### What the exercise asks
An exact copy of the entries is needed, with every line included.

### Given data

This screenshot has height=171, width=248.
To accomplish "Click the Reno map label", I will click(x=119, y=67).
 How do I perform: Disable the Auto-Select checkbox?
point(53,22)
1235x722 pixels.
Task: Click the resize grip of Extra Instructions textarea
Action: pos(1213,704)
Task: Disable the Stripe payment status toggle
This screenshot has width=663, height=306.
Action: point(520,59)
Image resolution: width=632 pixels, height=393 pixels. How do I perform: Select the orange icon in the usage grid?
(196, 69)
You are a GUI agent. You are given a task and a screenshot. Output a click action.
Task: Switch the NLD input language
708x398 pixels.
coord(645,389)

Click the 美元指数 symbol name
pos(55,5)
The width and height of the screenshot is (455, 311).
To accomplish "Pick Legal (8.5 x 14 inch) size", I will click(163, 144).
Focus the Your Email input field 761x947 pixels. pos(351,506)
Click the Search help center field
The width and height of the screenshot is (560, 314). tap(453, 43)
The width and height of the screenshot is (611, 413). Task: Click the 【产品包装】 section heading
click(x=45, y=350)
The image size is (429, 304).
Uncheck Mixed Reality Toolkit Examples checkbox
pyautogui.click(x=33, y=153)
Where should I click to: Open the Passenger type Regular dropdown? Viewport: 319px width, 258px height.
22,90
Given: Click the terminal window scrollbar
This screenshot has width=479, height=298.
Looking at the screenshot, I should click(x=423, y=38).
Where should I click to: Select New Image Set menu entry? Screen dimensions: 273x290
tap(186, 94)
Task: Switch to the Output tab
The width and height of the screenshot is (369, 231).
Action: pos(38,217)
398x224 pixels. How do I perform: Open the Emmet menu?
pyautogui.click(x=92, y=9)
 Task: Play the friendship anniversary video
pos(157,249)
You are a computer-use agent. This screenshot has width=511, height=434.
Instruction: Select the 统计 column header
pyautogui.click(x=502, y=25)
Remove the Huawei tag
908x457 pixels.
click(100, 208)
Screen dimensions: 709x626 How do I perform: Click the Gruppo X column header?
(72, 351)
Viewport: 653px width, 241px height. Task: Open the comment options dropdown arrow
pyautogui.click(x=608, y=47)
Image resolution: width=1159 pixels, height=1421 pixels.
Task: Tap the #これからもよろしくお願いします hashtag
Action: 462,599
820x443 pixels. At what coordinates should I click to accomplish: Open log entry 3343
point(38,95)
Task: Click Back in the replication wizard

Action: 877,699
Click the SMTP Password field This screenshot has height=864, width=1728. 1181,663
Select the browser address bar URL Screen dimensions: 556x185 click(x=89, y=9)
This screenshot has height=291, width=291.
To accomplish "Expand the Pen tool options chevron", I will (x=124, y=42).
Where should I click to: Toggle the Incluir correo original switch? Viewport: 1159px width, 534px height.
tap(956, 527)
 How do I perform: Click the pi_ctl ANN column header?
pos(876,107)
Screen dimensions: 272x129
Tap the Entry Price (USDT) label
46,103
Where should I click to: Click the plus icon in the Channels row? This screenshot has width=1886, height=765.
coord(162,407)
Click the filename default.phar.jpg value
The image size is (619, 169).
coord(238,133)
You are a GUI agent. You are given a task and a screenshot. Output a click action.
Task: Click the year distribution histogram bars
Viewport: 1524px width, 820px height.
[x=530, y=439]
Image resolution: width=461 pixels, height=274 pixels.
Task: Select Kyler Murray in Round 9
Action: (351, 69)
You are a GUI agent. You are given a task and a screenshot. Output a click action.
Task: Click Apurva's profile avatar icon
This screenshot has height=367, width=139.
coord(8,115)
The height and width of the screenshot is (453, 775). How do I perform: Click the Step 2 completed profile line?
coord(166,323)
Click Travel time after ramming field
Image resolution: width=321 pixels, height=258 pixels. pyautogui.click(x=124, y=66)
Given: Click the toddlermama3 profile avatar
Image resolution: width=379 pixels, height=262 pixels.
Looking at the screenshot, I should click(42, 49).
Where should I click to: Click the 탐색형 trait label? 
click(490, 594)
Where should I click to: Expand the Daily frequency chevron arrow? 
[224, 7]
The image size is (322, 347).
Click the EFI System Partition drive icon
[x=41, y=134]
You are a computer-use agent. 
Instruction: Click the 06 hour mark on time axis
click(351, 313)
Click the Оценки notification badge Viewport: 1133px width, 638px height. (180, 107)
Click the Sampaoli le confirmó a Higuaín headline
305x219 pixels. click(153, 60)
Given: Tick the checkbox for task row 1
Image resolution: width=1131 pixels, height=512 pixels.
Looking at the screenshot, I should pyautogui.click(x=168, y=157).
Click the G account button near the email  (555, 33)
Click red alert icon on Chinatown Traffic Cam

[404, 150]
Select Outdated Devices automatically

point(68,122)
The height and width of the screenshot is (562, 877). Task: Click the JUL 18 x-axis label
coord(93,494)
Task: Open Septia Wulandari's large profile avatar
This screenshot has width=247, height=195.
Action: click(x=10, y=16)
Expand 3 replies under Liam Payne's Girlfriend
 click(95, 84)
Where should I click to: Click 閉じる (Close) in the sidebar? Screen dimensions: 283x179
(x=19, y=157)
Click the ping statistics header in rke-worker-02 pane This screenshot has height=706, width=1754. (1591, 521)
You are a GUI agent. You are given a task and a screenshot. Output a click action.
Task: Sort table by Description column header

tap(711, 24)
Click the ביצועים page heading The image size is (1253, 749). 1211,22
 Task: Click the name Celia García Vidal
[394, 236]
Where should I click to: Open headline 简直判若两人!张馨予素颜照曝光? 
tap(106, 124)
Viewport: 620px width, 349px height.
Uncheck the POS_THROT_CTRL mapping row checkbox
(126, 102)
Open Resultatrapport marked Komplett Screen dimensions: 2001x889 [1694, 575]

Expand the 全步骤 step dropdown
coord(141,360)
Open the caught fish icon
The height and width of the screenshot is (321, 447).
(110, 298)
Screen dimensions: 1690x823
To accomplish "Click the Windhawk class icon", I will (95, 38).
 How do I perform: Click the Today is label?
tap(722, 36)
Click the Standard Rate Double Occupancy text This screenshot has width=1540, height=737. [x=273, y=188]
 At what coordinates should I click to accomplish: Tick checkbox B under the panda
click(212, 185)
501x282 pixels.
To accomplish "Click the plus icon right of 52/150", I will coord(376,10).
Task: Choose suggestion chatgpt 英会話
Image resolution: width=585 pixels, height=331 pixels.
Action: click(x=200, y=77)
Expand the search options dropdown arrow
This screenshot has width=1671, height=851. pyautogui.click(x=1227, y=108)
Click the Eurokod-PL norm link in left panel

### Written answer
This screenshot has height=171, width=248.
To accomplish "Click the Reno map label", I will click(x=119, y=67).
 How do I perform: Disable the Auto-Select checkbox?
point(53,22)
1235x722 pixels.
Task: Click the resize grip of Extra Instructions textarea
Action: pos(1213,704)
Task: Disable the Stripe payment status toggle
This screenshot has width=663, height=306.
Action: point(520,59)
Image resolution: width=632 pixels, height=393 pixels. How do I perform: Select the orange icon in the usage grid?
(196, 69)
You are a GUI agent. You are given a task and a screenshot. Output a click action.
Task: Switch the NLD input language
708x398 pixels.
coord(645,389)

Click the 美元指数 symbol name
pos(55,5)
The width and height of the screenshot is (455, 311).
To accomplish "Pick Legal (8.5 x 14 inch) size", I will click(163, 144).
Focus the Your Email input field 761x947 pixels. pos(351,506)
Click the Search help center field
The width and height of the screenshot is (560, 314). tap(453, 43)
The width and height of the screenshot is (611, 413). Task: Click the 【产品包装】 section heading
click(x=45, y=350)
The image size is (429, 304).
Uncheck Mixed Reality Toolkit Examples checkbox
pyautogui.click(x=33, y=153)
Where should I click to: Open the Passenger type Regular dropdown? Viewport: 319px width, 258px height.
22,90
Given: Click the terminal window scrollbar
This screenshot has width=479, height=298.
Looking at the screenshot, I should click(x=423, y=38).
Where should I click to: Select New Image Set menu entry? Screen dimensions: 273x290
tap(186, 94)
Task: Switch to the Output tab
The width and height of the screenshot is (369, 231).
Action: pos(38,217)
398x224 pixels. How do I perform: Open the Emmet menu?
pyautogui.click(x=92, y=9)
 Task: Play the friendship anniversary video
pos(157,249)
You are a computer-use agent. This screenshot has width=511, height=434.
Instruction: Select the 统计 column header
pyautogui.click(x=502, y=25)
Remove the Huawei tag
908x457 pixels.
click(100, 208)
Screen dimensions: 709x626 How do I perform: Click the Gruppo X column header?
(72, 351)
Viewport: 653px width, 241px height. Task: Open the comment options dropdown arrow
pyautogui.click(x=608, y=47)
Image resolution: width=1159 pixels, height=1421 pixels.
Task: Tap the #これからもよろしくお願いします hashtag
Action: 462,599
820x443 pixels. At what coordinates should I click to accomplish: Open log entry 3343
point(38,95)
Task: Click Back in the replication wizard

Action: 877,699
Click the SMTP Password field This screenshot has height=864, width=1728. 1181,663
Select the browser address bar URL Screen dimensions: 556x185 click(x=89, y=9)
This screenshot has height=291, width=291.
To accomplish "Expand the Pen tool options chevron", I will (x=124, y=42).
Where should I click to: Toggle the Incluir correo original switch? Viewport: 1159px width, 534px height.
tap(956, 527)
 How do I perform: Click the pi_ctl ANN column header?
pos(876,107)
Screen dimensions: 272x129
Tap the Entry Price (USDT) label
46,103
Where should I click to: Click the plus icon in the Channels row? This screenshot has width=1886, height=765.
coord(162,407)
Click the filename default.phar.jpg value
The image size is (619, 169).
coord(238,133)
You are a GUI agent. You are given a task and a screenshot. Output a click action.
Task: Click the year distribution histogram bars
Viewport: 1524px width, 820px height.
[x=530, y=439]
Image resolution: width=461 pixels, height=274 pixels.
Task: Select Kyler Murray in Round 9
Action: (351, 69)
You are a GUI agent. You are given a task and a screenshot. Output a click action.
Task: Click Apurva's profile avatar icon
This screenshot has height=367, width=139.
coord(8,115)
The height and width of the screenshot is (453, 775). How do I perform: Click the Step 2 completed profile line?
coord(166,323)
Click Travel time after ramming field
Image resolution: width=321 pixels, height=258 pixels. pyautogui.click(x=124, y=66)
Given: Click the toddlermama3 profile avatar
Image resolution: width=379 pixels, height=262 pixels.
Looking at the screenshot, I should click(42, 49).
Where should I click to: Click the 탐색형 trait label? 
click(490, 594)
Where should I click to: Expand the Daily frequency chevron arrow? 
[224, 7]
The image size is (322, 347).
Click the EFI System Partition drive icon
[x=41, y=134]
You are a computer-use agent. 
Instruction: Click the 06 hour mark on time axis
click(351, 313)
Click the Оценки notification badge Viewport: 1133px width, 638px height. (180, 107)
Click the Sampaoli le confirmó a Higuaín headline
305x219 pixels. click(153, 60)
Given: Tick the checkbox for task row 1
Image resolution: width=1131 pixels, height=512 pixels.
Looking at the screenshot, I should pyautogui.click(x=168, y=157).
Click the G account button near the email  (555, 33)
Click red alert icon on Chinatown Traffic Cam

[404, 150]
Select Outdated Devices automatically

point(68,122)
The height and width of the screenshot is (562, 877). Task: Click the JUL 18 x-axis label
coord(93,494)
Task: Open Septia Wulandari's large profile avatar
This screenshot has width=247, height=195.
Action: click(x=10, y=16)
Expand 3 replies under Liam Payne's Girlfriend
 click(95, 84)
Where should I click to: Click 閉じる (Close) in the sidebar? Screen dimensions: 283x179
(x=19, y=157)
Click the ping statistics header in rke-worker-02 pane This screenshot has height=706, width=1754. (1591, 521)
You are a GUI agent. You are given a task and a screenshot. Output a click action.
Task: Sort table by Description column header

tap(711, 24)
Click the ביצועים page heading The image size is (1253, 749). 1211,22
 Task: Click the name Celia García Vidal
[394, 236]
Where should I click to: Open headline 简直判若两人!张馨予素颜照曝光? 
tap(106, 124)
Viewport: 620px width, 349px height.
Uncheck the POS_THROT_CTRL mapping row checkbox
(126, 102)
Open Resultatrapport marked Komplett Screen dimensions: 2001x889 [1694, 575]

Expand the 全步骤 step dropdown
coord(141,360)
Open the caught fish icon
The height and width of the screenshot is (321, 447).
(110, 298)
Screen dimensions: 1690x823
To accomplish "Click the Windhawk class icon", I will (95, 38).
 How do I perform: Click the Today is label?
tap(722, 36)
Click the Standard Rate Double Occupancy text This screenshot has width=1540, height=737. [x=273, y=188]
 At what coordinates should I click to accomplish: Tick checkbox B under the panda
click(212, 185)
501x282 pixels.
To accomplish "Click the plus icon right of 52/150", I will coord(376,10).
Task: Choose suggestion chatgpt 英会話
Image resolution: width=585 pixels, height=331 pixels.
Action: click(x=200, y=77)
Expand the search options dropdown arrow
This screenshot has width=1671, height=851. pyautogui.click(x=1227, y=108)
Click the Eurokod-PL norm link in left panel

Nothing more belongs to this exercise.